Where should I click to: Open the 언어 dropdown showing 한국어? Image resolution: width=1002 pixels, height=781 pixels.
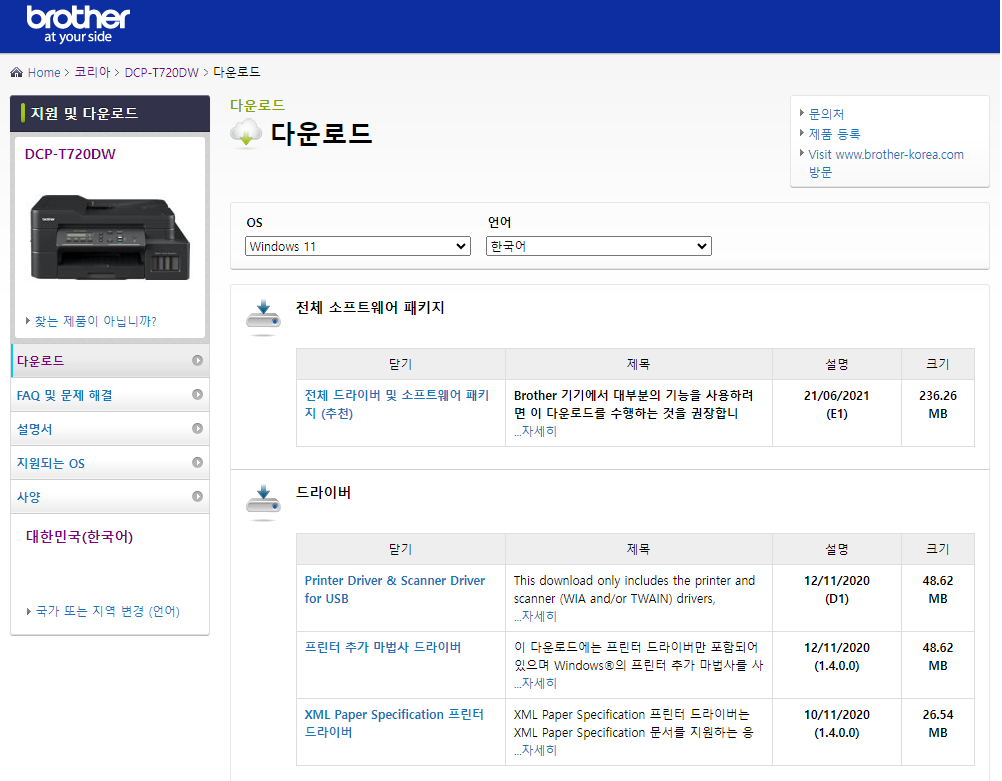click(x=598, y=245)
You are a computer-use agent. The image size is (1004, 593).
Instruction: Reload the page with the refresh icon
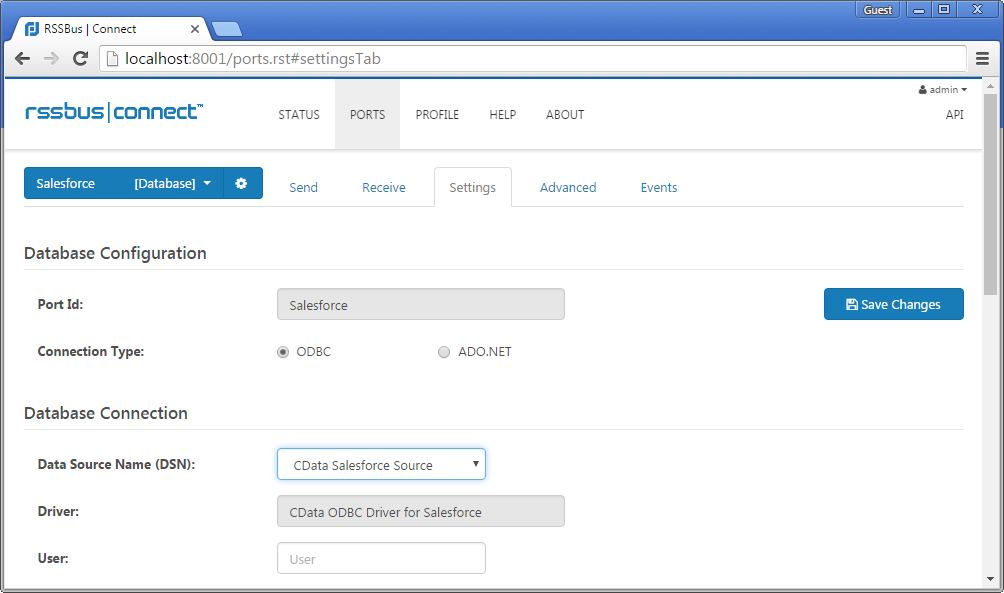[81, 59]
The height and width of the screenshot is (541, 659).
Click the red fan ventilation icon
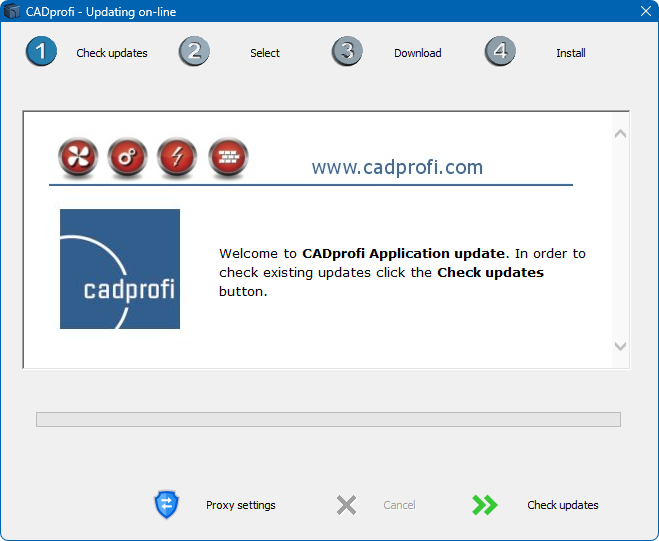[x=76, y=158]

+++

▸ What is required: Return the data above unchanged. Pictures are not part of the copy.

▸ Final answer:
Where should I click to: Open the 언어 dropdown showing 한국어? Image resolution: width=1002 pixels, height=781 pixels.
click(x=598, y=245)
You are a computer-use agent. The image size is (1004, 593).
Instruction: Reload the page with the refresh icon
[81, 59]
The height and width of the screenshot is (541, 659).
Click the red fan ventilation icon
[x=76, y=158]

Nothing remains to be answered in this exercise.